_Data records_.

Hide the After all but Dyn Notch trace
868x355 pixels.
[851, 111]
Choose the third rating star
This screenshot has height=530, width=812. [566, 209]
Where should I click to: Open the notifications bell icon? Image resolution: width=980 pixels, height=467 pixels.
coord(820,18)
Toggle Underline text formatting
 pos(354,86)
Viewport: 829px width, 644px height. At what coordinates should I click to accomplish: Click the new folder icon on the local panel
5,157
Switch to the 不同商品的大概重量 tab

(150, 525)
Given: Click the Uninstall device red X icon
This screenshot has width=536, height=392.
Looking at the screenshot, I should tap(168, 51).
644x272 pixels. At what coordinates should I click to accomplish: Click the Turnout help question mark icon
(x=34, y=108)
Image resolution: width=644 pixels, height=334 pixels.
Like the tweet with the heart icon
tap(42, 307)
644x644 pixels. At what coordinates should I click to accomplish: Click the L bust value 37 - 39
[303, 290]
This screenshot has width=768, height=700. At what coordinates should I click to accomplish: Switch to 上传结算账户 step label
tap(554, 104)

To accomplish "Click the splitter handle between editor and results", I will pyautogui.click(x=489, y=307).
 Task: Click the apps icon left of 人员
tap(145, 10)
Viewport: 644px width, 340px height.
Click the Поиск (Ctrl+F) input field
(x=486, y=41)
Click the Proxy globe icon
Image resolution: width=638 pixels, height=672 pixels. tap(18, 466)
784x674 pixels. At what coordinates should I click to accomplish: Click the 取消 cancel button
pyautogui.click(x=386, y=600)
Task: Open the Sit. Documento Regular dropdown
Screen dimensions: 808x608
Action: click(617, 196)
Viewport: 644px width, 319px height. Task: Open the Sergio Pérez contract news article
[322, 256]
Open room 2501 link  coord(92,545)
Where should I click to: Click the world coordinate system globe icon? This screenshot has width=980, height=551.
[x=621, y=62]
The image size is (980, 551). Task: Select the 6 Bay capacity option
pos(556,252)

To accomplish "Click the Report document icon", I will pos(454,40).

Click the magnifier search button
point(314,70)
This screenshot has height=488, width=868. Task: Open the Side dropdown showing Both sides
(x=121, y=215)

_What to work on_. Transcribe the material above in its entirety, precisely as written.

_Worked solution_.
Hide the After all but Dyn Notch trace
868x355 pixels.
[851, 111]
Choose the third rating star
This screenshot has height=530, width=812. [566, 209]
Where should I click to: Open the notifications bell icon? Image resolution: width=980 pixels, height=467 pixels.
coord(820,18)
Toggle Underline text formatting
 pos(354,86)
Viewport: 829px width, 644px height. At what coordinates should I click to accomplish: Click the new folder icon on the local panel
5,157
Switch to the 不同商品的大概重量 tab

(150, 525)
Given: Click the Uninstall device red X icon
This screenshot has width=536, height=392.
Looking at the screenshot, I should tap(168, 51).
644x272 pixels. At what coordinates should I click to accomplish: Click the Turnout help question mark icon
(x=34, y=108)
Image resolution: width=644 pixels, height=334 pixels.
Like the tweet with the heart icon
tap(42, 307)
644x644 pixels. At what coordinates should I click to accomplish: Click the L bust value 37 - 39
[303, 290]
This screenshot has width=768, height=700. At what coordinates should I click to accomplish: Switch to 上传结算账户 step label
tap(554, 104)

To accomplish "Click the splitter handle between editor and results", I will pyautogui.click(x=489, y=307).
 Task: Click the apps icon left of 人员
tap(145, 10)
Viewport: 644px width, 340px height.
Click the Поиск (Ctrl+F) input field
(x=486, y=41)
Click the Proxy globe icon
Image resolution: width=638 pixels, height=672 pixels. tap(18, 466)
784x674 pixels. At what coordinates should I click to accomplish: Click the 取消 cancel button
pyautogui.click(x=386, y=600)
Task: Open the Sit. Documento Regular dropdown
Screen dimensions: 808x608
Action: click(617, 196)
Viewport: 644px width, 319px height. Task: Open the Sergio Pérez contract news article
[322, 256]
Open room 2501 link  coord(92,545)
Where should I click to: Click the world coordinate system globe icon? This screenshot has width=980, height=551.
[x=621, y=62]
The image size is (980, 551). Task: Select the 6 Bay capacity option
pos(556,252)

To accomplish "Click the Report document icon", I will pos(454,40).

Click the magnifier search button
point(314,70)
This screenshot has height=488, width=868. Task: Open the Side dropdown showing Both sides
(x=121, y=215)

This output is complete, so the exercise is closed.